::: Records provided

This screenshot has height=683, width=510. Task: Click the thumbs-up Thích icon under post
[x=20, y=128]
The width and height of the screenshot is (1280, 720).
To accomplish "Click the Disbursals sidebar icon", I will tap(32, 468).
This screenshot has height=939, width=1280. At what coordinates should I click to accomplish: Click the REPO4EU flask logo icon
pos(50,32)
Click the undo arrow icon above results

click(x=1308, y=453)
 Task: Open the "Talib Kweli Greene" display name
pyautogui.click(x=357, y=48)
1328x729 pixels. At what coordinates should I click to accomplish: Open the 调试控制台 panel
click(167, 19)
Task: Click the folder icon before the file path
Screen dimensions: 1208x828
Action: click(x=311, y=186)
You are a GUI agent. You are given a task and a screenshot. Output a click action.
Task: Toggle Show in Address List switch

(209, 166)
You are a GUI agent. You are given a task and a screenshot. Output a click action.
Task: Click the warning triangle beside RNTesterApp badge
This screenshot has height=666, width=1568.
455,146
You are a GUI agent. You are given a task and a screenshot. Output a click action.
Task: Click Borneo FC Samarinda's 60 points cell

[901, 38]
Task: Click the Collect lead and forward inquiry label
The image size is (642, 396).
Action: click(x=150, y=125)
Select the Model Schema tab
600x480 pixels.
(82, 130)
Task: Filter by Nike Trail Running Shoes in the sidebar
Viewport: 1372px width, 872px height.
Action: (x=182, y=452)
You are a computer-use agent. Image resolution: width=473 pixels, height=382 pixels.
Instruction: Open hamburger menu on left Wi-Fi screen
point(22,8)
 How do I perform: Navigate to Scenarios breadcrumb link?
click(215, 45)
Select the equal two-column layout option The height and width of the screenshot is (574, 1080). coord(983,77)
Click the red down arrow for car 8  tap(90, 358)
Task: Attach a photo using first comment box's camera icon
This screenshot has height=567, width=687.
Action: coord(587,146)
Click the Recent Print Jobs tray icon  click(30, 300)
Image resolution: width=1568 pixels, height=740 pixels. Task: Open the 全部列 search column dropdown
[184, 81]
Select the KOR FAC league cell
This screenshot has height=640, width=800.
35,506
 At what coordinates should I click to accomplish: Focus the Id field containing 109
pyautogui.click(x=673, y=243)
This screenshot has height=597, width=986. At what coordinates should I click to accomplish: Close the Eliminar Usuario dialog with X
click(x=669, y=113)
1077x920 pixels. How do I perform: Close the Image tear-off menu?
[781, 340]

::::::

## What is needed
Please show each line of the records above that contains the word "resolution", treating uppercase and lowercase as different.

## Solution below
You are a computer-use agent. Image resolution: width=473 pixels, height=382 pixels.
Image resolution: width=1568 pixels, height=740 pixels. Task: Open the 全部列 search column dropdown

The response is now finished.